Good grief, what a collection of talent, insight, and experience, I thought! Boy, are we going to get an earful.
And we did. It just wasn’t an earful of what I expected. Jane at one point did try to bring the discussion around to politics, and the fact she’s a regular blogger on the Huffington Post. And my ears perked up and I thought “Oh boy, here we go,” but Ethan Canin, serving as moderator, quickly brought the discussion back to the topic at hand, the burdens—gasp!—of fame.
Later, in response to another probing query about the horrors of bestsellerdom, Verghese dodged the question and said that he thought the topic of discussion was “something else.” He didn’t elaborate, but I like to think that by “something else,” he meant he thought, like I did, that the topic of the panel discussion was to be the writer as engaged public intellectual.
Verghese can be forgiven for such a misconception since he was born of Indian parents in Ethiopia, and in most of the rest of the world, writers are expected and expect to engage in the public discourse from time to time and hold forth on politics, culture, and the like. It comes with the territory, as long as the territory isn’t the U.S.
Richard A. Posner, archconservative appeals court judge and polymath, writes at length about the absence of rational and thoughtful public discourse in this country in his 2001 tome The Public Intellectual: A Study of Decline, stating that the public intellectual is disappearing “as a consequence of the absorption of intellectuals into university faculties in an era of specialization and professionalization.” Professors have a sweet deal, in other words.

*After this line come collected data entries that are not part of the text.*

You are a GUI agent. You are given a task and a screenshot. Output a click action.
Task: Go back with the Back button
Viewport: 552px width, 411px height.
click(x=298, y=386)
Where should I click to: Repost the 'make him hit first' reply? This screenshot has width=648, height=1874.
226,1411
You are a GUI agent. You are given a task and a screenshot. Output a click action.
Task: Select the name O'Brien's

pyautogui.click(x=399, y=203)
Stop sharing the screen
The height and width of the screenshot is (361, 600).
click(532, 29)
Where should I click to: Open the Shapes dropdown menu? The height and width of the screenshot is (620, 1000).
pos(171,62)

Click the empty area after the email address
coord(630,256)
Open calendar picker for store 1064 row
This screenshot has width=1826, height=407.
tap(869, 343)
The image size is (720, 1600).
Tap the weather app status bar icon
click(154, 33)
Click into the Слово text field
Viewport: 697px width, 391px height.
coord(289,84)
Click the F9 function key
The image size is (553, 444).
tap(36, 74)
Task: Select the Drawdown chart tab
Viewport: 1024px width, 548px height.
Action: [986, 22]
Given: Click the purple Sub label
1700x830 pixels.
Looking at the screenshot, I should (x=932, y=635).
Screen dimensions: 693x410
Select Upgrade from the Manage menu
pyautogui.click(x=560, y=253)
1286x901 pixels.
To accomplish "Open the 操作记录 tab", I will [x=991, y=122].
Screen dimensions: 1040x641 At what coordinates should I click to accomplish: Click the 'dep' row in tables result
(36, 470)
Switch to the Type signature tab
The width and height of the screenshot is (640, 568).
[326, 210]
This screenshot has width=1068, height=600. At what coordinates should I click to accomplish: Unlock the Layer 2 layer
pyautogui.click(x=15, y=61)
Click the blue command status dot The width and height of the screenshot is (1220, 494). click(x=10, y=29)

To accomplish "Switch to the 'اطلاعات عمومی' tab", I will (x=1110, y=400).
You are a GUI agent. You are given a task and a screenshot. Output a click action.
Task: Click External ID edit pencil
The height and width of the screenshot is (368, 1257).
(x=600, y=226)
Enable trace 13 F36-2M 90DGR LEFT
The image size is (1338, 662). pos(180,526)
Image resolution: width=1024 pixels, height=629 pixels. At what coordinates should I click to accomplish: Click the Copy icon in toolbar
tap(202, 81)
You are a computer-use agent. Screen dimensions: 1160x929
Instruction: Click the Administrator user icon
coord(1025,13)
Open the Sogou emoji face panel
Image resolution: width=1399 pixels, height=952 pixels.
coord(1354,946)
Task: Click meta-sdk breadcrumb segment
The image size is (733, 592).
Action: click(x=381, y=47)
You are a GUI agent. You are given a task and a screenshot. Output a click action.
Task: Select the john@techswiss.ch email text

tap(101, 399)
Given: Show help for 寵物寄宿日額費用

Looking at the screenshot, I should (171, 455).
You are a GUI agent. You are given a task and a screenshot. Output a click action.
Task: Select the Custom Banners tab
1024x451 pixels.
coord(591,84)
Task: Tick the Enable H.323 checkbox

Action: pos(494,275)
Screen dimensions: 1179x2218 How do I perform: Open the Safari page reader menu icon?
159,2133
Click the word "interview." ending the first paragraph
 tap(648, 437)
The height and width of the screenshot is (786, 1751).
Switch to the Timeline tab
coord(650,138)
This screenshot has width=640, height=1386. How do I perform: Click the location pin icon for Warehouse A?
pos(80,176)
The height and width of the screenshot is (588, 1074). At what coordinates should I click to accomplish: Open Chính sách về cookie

Why mess up a good thing getting engaged with life beyond the academy’s comfy confines?
Several years ago, I helped found and then run the first city of asylum program in the U.S., in Las Vegas of all places, and got to know a lot of very good writers from other countries who had tried to make a difference well beyond the comfy confines of the academy, and ended up in prison or shot at or otherwise persecuted for their efforts. Our program was part of a network of such asylum programs based in Paris. There were, at the time, 30-plus asylum cities in Europe and two in Mexico.
Until we started City of Asylum Las Vegas, there were none in the U.S. The asylum cities provided safe haven for writers and artists from around the world who were victims of censorship and persecution.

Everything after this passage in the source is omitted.